Beauvoir snorted. He’d done nothing of the sort. That’d be crazy. He’d been Jean-Claude Killy, the world’s greatest Olympic skier. He’d even told his mother she had to call him Jean-Claude. She’d refused. Still, he’d skied astonishing races in his bedroom, winning Olympic gold, often outrunning catastrophic avalanches, saving nuns and grateful millionaires along the way.

‘El was searching even then, knowing something wasn’t right, as though she didn’t belong in her own skin. She found comfort in thinking she was Eleanor of Aquitaine, and Em even made her a necklace with Eleanor’s heraldic symbol. The eagle. A particularly aggressive eagle.’


‘So you put it all together and when CC moved here you realized she was El’s daughter.’

‘That’s right. We knew she’d had a child. El had disappeared for a few years, then we suddenly got a card from Toronto. She’d gotten into a relationship with some guy who quickly disappeared, but not before getting El pregnant. She wasn’t married and at the time, in the late fifties, that was a scandal. I’d known when she left India that she wasn’t well emotionally. Her mind was brilliant and delicate and unbalanced. Poor CC, being raised in a home like that. No wonder the idea of balance was so important to her.’ Mother looked at Beauvoir, stunned. It had just occurred to her. ‘I felt no sympathy for CC, no compassion. At first, when we realized she was our beloved El’s daughter we tried to invite her into our lives. I can’t say we ever warmed to her. She was unlikable in the extreme. El was like sunshine, bright and loving and kind. But she gave birth to darkness. CC didn’t live in her mother’s shadow, she was her mother’s shadow.’

‘This was found in El’s hand.’ Gamache tried to say it gently, but knew there was no hiding the horror of it. ‘El’s mind might have been unbalanced, but her heart was steady. She knew what was important. Through all the years on the street she held on to these two things.’ He touched the box and nodded to the necklace. ‘The three of you. She surrounded herself with her friends.’

‘We tried to follow her but she was in and out of hospitals and then finally put onto the streets. We couldn’t imagine our El living on the streets. We tried to get her into shelters but she always left. We had to learn to respect her wishes.’

‘When was CC taken from her?’ Gamache asked.

‘I don’t know exactly.

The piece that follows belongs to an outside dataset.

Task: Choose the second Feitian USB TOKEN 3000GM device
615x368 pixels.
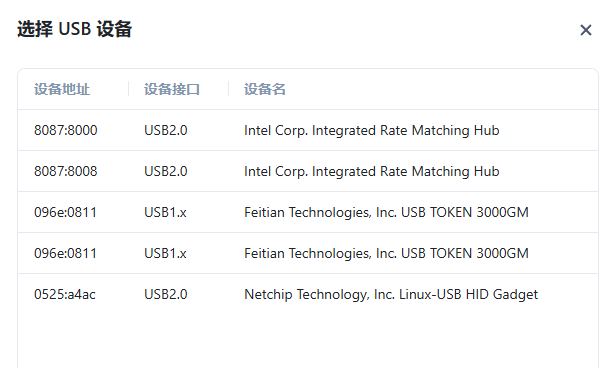Action: [308, 253]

I think she was about ten when El was put into hospital.’

They were silent for a moment, each imagining the little girl taken from the only home she knew. Filthy, unhealthy place, but home nevertheless.

‘When did you see El again?’

‘Mother and Kaye and I often take the bus into Montreal and a couple of years ago we saw El at the station. It was a shock, seeing her like that, but we eventually got used to it.’

‘And you showed her some of Clara’s art?’

‘Clara? Why would we do that?’ Em was obviously confused. ‘We never had long with her, just a few minutes, so we’d give her clothes and blankets and food and some money. But we never showed her Clara’s art. Why would we?’